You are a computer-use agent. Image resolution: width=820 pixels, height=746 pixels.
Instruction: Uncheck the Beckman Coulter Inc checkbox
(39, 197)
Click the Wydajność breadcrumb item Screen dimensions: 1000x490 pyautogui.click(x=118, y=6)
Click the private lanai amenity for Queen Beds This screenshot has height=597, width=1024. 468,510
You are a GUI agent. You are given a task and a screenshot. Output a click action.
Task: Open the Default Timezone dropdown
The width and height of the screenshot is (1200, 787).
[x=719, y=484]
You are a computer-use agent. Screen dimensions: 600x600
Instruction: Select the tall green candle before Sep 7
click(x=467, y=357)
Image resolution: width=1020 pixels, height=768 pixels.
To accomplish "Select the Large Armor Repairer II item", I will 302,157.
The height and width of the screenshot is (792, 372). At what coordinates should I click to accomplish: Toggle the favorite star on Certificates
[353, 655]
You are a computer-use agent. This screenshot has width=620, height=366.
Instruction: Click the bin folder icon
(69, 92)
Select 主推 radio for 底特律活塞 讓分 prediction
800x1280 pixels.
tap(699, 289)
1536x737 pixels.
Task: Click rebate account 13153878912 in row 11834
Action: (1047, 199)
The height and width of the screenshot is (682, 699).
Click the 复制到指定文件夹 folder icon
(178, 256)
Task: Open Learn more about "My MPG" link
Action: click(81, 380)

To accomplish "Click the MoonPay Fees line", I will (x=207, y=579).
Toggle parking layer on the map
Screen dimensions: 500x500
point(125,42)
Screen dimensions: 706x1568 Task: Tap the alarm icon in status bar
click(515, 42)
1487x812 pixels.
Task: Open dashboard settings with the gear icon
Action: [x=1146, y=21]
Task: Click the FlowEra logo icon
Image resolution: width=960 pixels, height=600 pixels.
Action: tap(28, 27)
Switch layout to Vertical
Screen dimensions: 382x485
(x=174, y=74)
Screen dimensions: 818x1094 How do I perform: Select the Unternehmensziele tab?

● Your assignment
Print the lines from the one containing "Instruction: Select the" through the end of the material, word for word, and nothing else.

● Problem solution
Instruction: Select the tall green candle before Sep 7
click(x=467, y=357)
Image resolution: width=1020 pixels, height=768 pixels.
To accomplish "Select the Large Armor Repairer II item", I will 302,157.
The height and width of the screenshot is (792, 372). At what coordinates should I click to accomplish: Toggle the favorite star on Certificates
[353, 655]
You are a computer-use agent. This screenshot has width=620, height=366.
Instruction: Click the bin folder icon
(69, 92)
Select 主推 radio for 底特律活塞 讓分 prediction
800x1280 pixels.
tap(699, 289)
1536x737 pixels.
Task: Click rebate account 13153878912 in row 11834
Action: (1047, 199)
The height and width of the screenshot is (682, 699).
Click the 复制到指定文件夹 folder icon
(178, 256)
Task: Open Learn more about "My MPG" link
Action: click(81, 380)

To accomplish "Click the MoonPay Fees line", I will (x=207, y=579).
Toggle parking layer on the map
Screen dimensions: 500x500
point(125,42)
Screen dimensions: 706x1568 Task: Tap the alarm icon in status bar
click(515, 42)
1487x812 pixels.
Task: Open dashboard settings with the gear icon
Action: [x=1146, y=21]
Task: Click the FlowEra logo icon
Image resolution: width=960 pixels, height=600 pixels.
Action: tap(28, 27)
Switch layout to Vertical
Screen dimensions: 382x485
(x=174, y=74)
Screen dimensions: 818x1094 How do I perform: Select the Unternehmensziele tab?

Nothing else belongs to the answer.